Human beings love to take a mile when you present them with an inch. Surplus is always a good thing in our minds. So, naturally when CrossFit came along, if doing one or more workouts in a day was good then doing that EVERY DAY was even better. MORE IS NOT BETTER, BETTER IS BETTER. Just because you work out every day DOES NOT mean you’re going to get better at a movement. You have to pay attention to the details of the movement and perform it better in order to get better at it. But, I digress. The point of this blog is to discuss exactly why it’s important to take rest days and I don’t mean “active recovery.” What does that even mean? You don’t actively sleep or actively sit. A rest day is by definition a day without doing ANYTHING. If you want to go for a leisure walk, I’m all for that but otherwise you’re still working out.
The reason rest days are important is because there’s a very specific hormone that gets released into your bloodstream every time you workout. This hormone helps facilitate the activity indirectly but still has a lasting effect on your body. That hormone is cortisol. It’s also your stress hormone. That’s right. STRESS. It’s your body’s fight or flight hormone. When we workout our body doesn’t necessarily know that we’re exercising. It just knows you’re doing something strenuous. We didn’t evolve working out. We evolved running away from something or someone trying to eat or kill us. We evolved moving heavy things that prevented us from getting somewhere. My body wouldn’t know the difference from picking up a heavy barbell or heavy boulder. It’s all the same and it would still send back the same feedback to the brain in order to kick start the same involuntary actions that help keep us alive. For example, you aren’t actively telling your body to breathe as you read this, you’re just doing it. The same goes for your body’s reaction to working out. You work out and the cortisol, your fight or flight hormone, helps push you through the challenge.
Now, cortisol, like any other hormone has its time and place in our body.
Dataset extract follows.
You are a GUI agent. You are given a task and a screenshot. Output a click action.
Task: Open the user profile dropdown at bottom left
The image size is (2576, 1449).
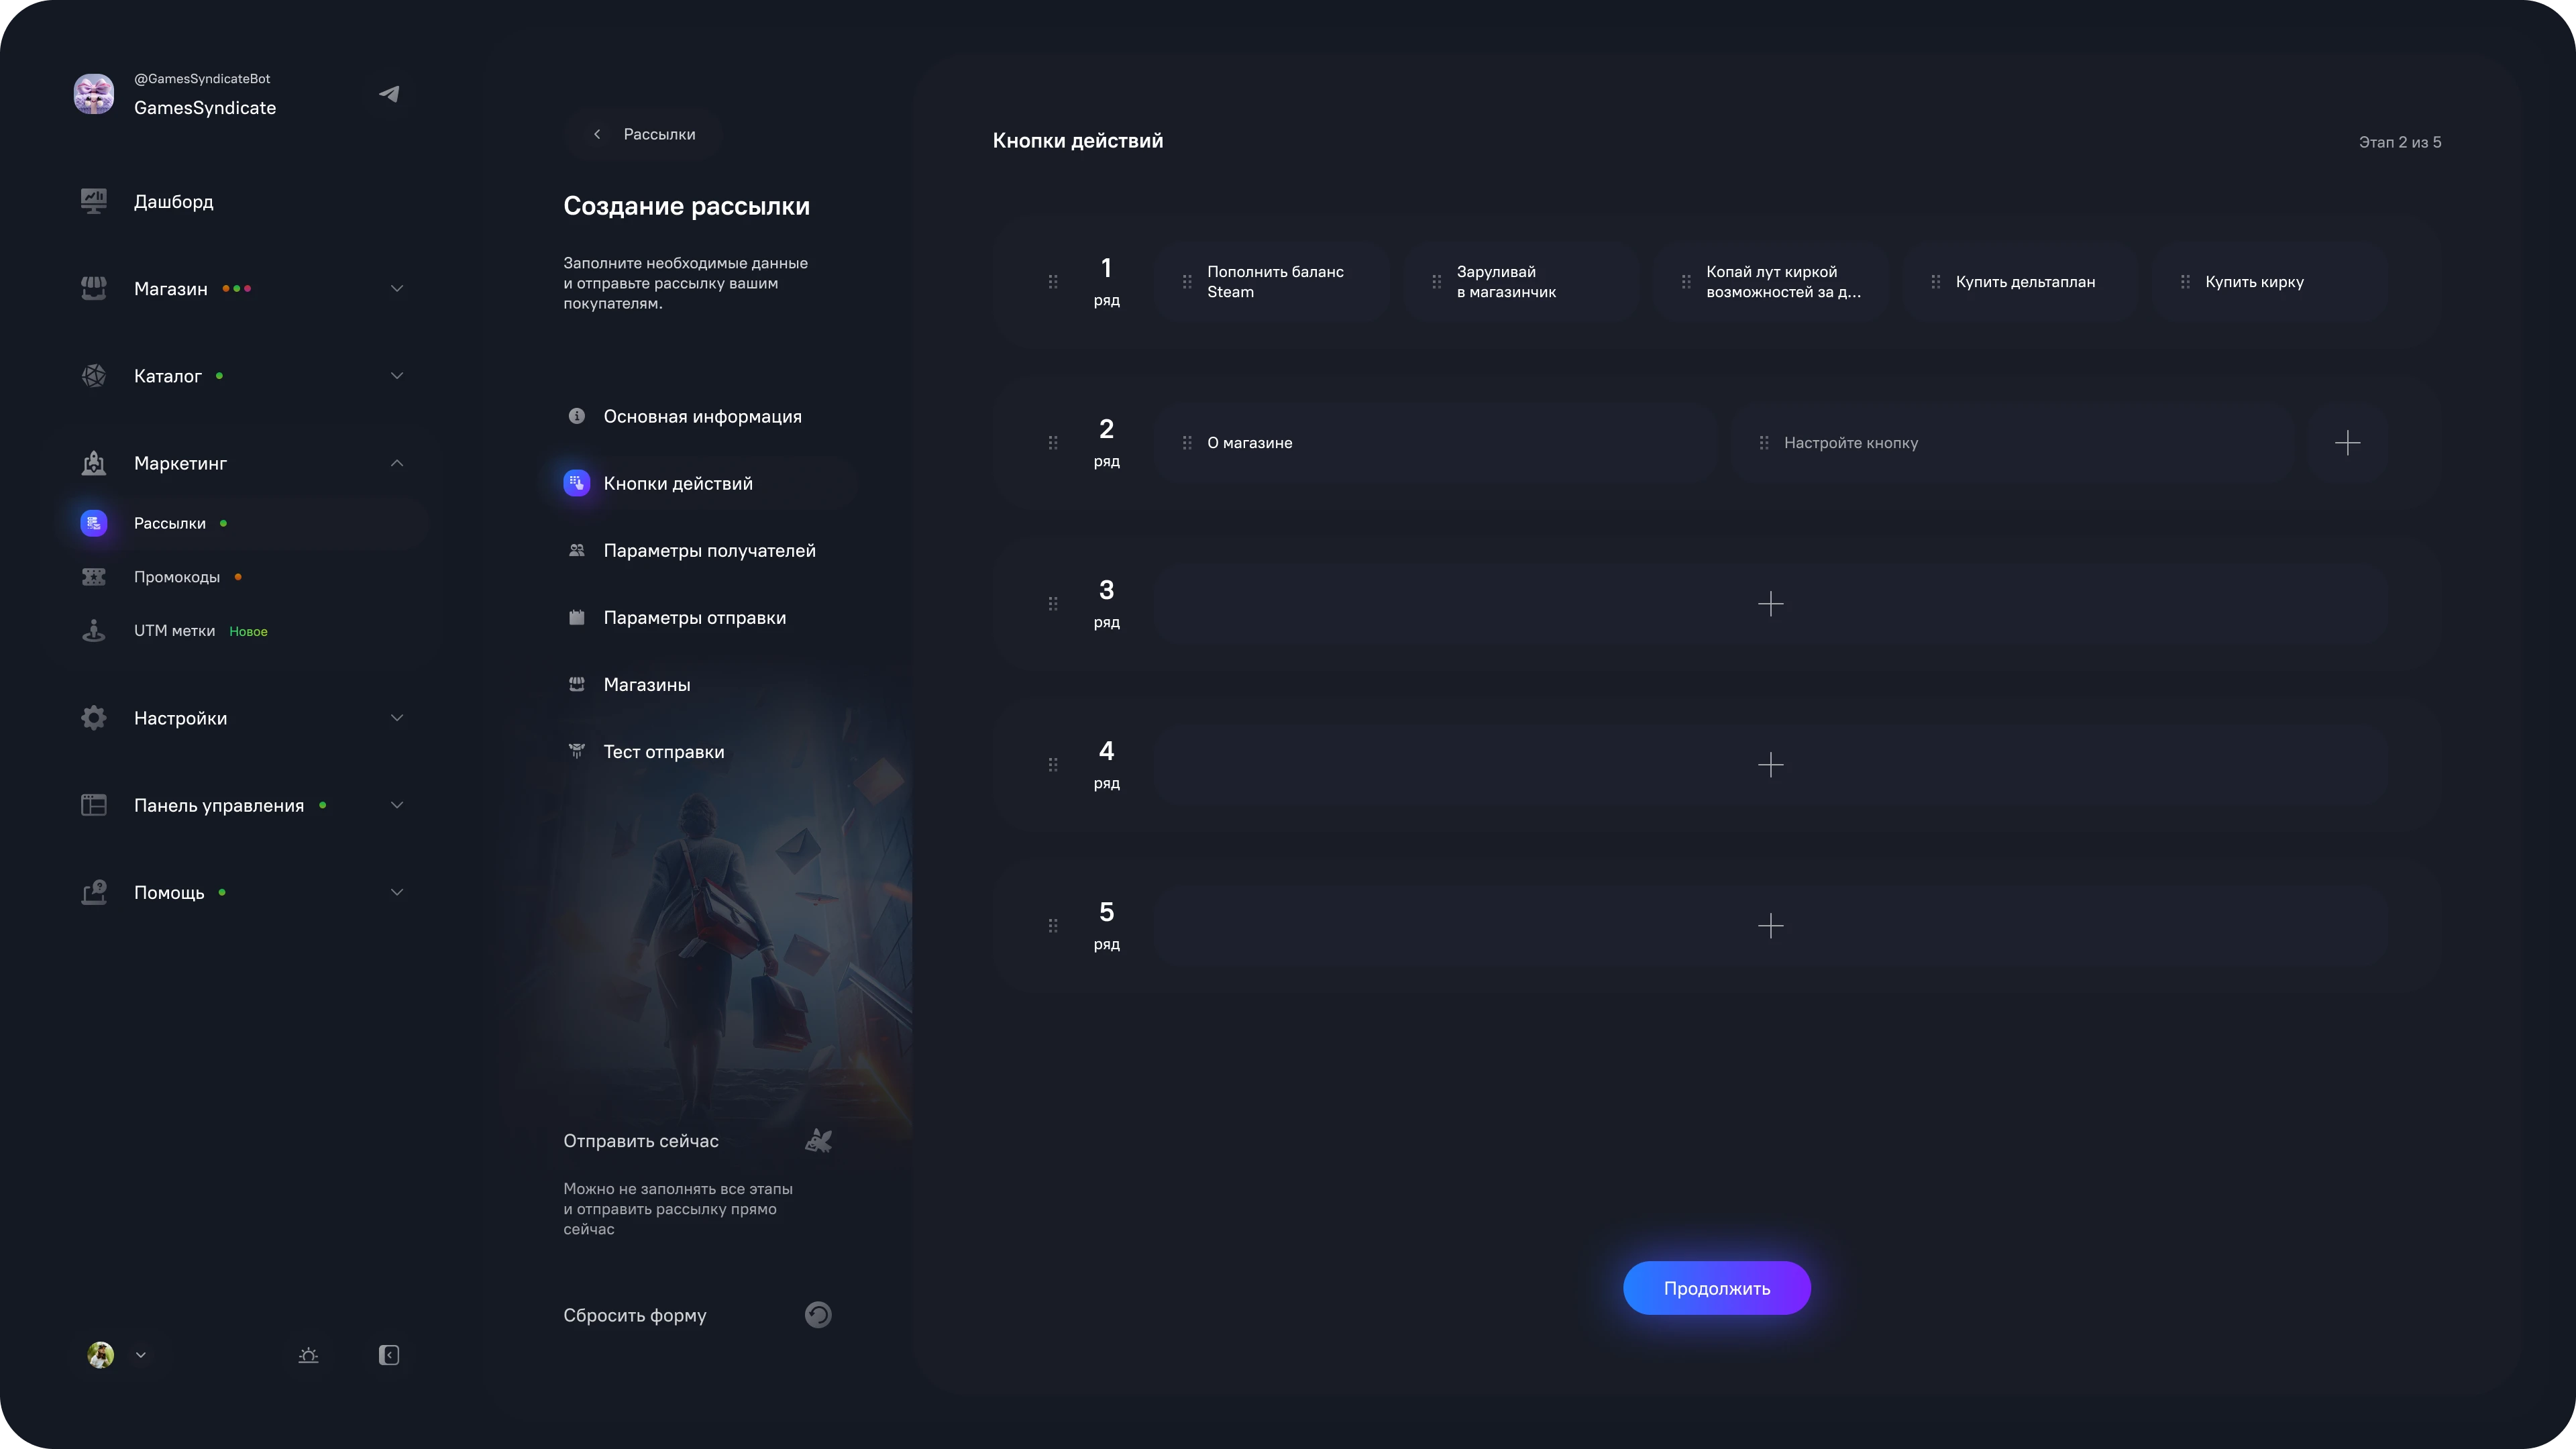click(117, 1355)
If it’s constantly elevated, you could run into some problems. For example, chronically elevated cortisol levels have been shown to kill brain cells, cause premature aging in the brain, weaken the immune system, as well as cause a heightened craving for sugar and caffeine. This is why people who sleep so little and don’t recover properly always crave a pastry and coffee in the morning. So, if you aren’t sleeping much and are working out every day or more than once a day, you are flooding your bloodstream and brain with consistently elevated levels of cortisol.
Taking a day off and making sure you get to bed EARLY can really aid in the recovery process and allow you to hit the next day’s workout even harder. At some point, the workouts are ALWAYS going to win. You cannot go as hard as possible EVERY DAY. It just isn’t sustainable. And, if you’re still coming into the gym and just going through the motions there is no benefit to that. You will NOT lose any progress from taking ONE day off. Get your rest, your body needs it!